Convert the items from the line containing "You are a GUI" to the line containing "The width and", inclusive, into a JSON list of strings with one string per line and blank lines omitted.
BEGIN DATASET ENTRIES
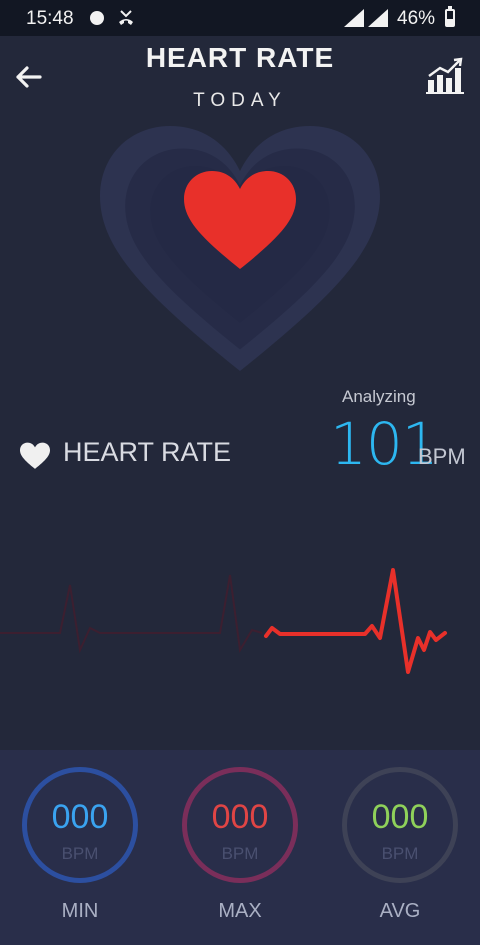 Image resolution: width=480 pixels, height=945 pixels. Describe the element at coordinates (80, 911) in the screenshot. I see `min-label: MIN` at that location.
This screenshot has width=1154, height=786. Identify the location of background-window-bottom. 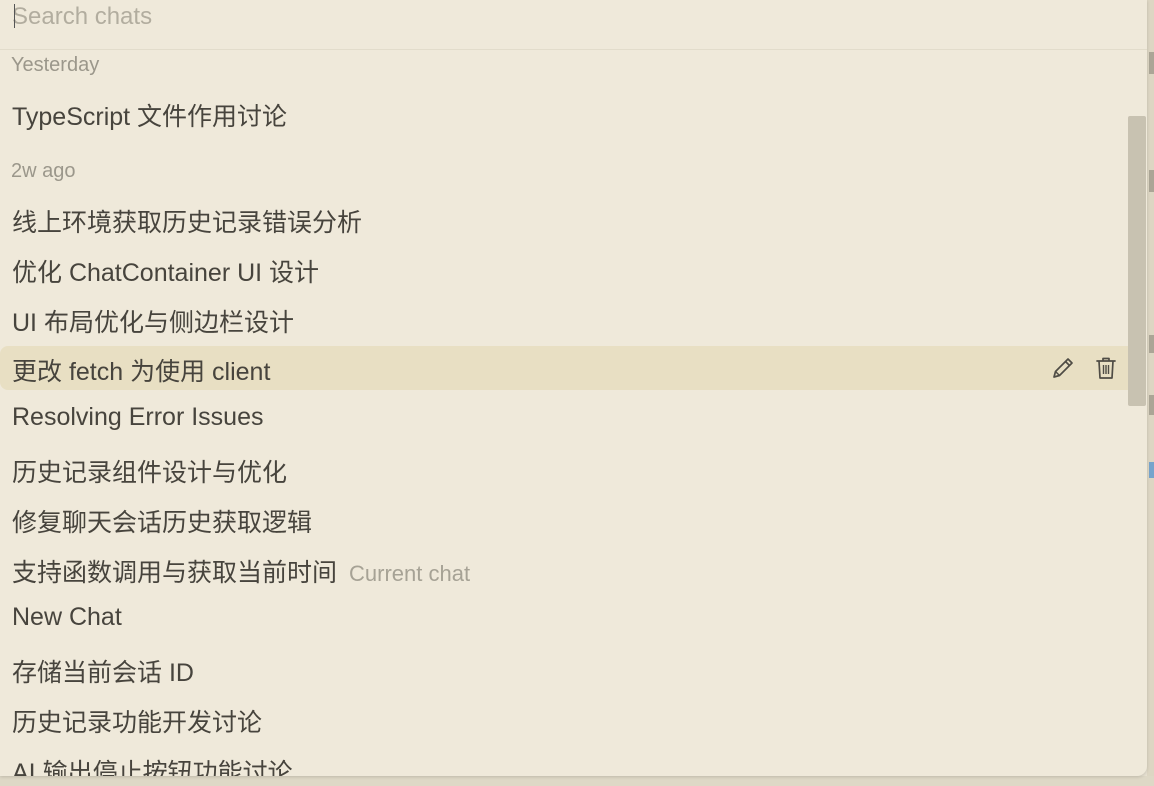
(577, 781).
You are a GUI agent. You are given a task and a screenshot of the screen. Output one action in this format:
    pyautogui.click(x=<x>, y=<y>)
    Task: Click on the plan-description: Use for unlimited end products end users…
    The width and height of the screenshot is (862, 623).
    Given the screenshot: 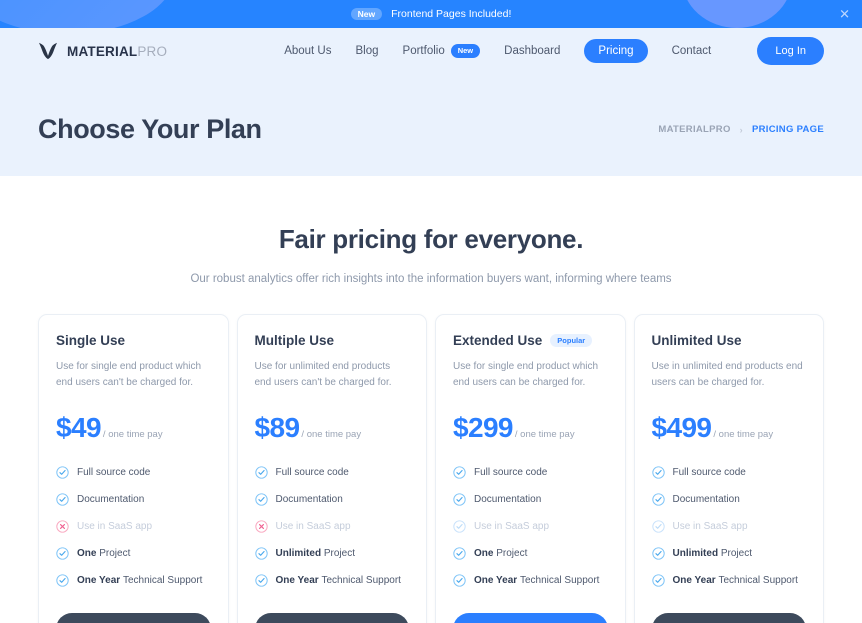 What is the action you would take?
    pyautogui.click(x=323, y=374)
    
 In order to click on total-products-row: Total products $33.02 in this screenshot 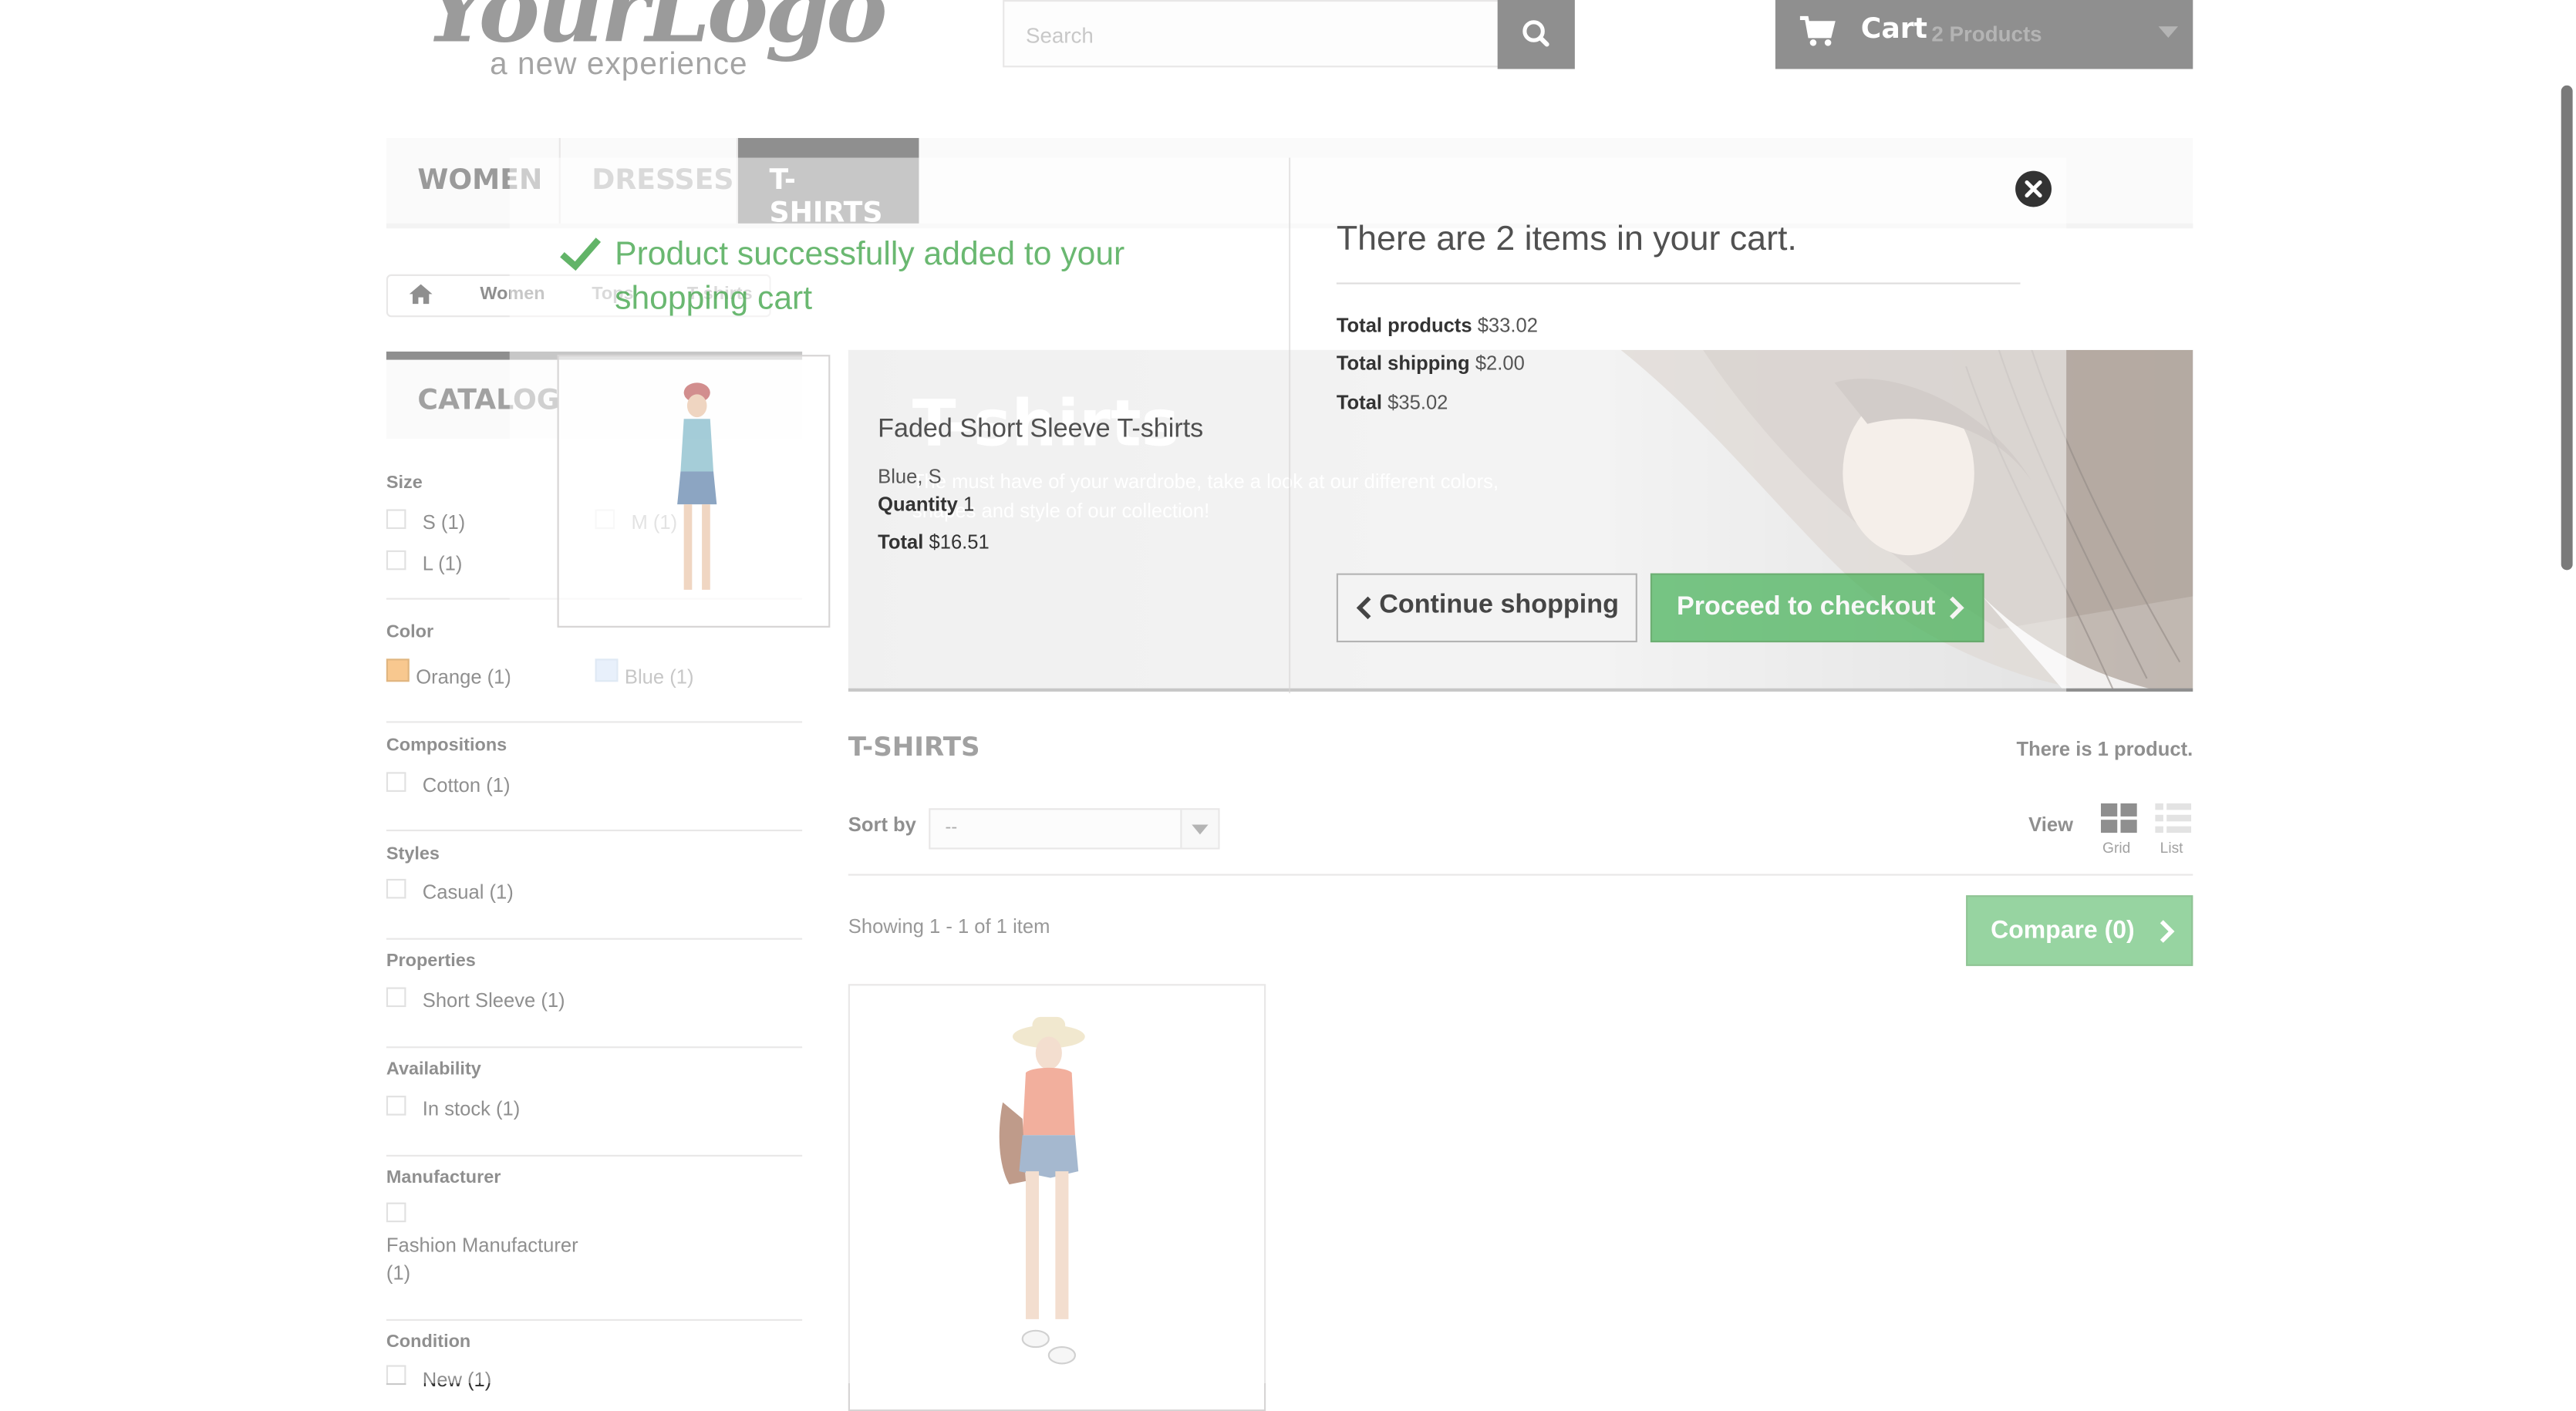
END DATASET ENTRIES
■ **RESPONSE TO THIS EXERCISE**
[
  "You are a GUI agent. You are given a task and a screenshot of the screen. Output one action in this format:",
  "    pyautogui.click(x=<x>, y=<y>)",
  "    Task: Click on the plan-description: Use for unlimited end products end users…",
  "    The width and height of the screenshot is (862, 623)."
]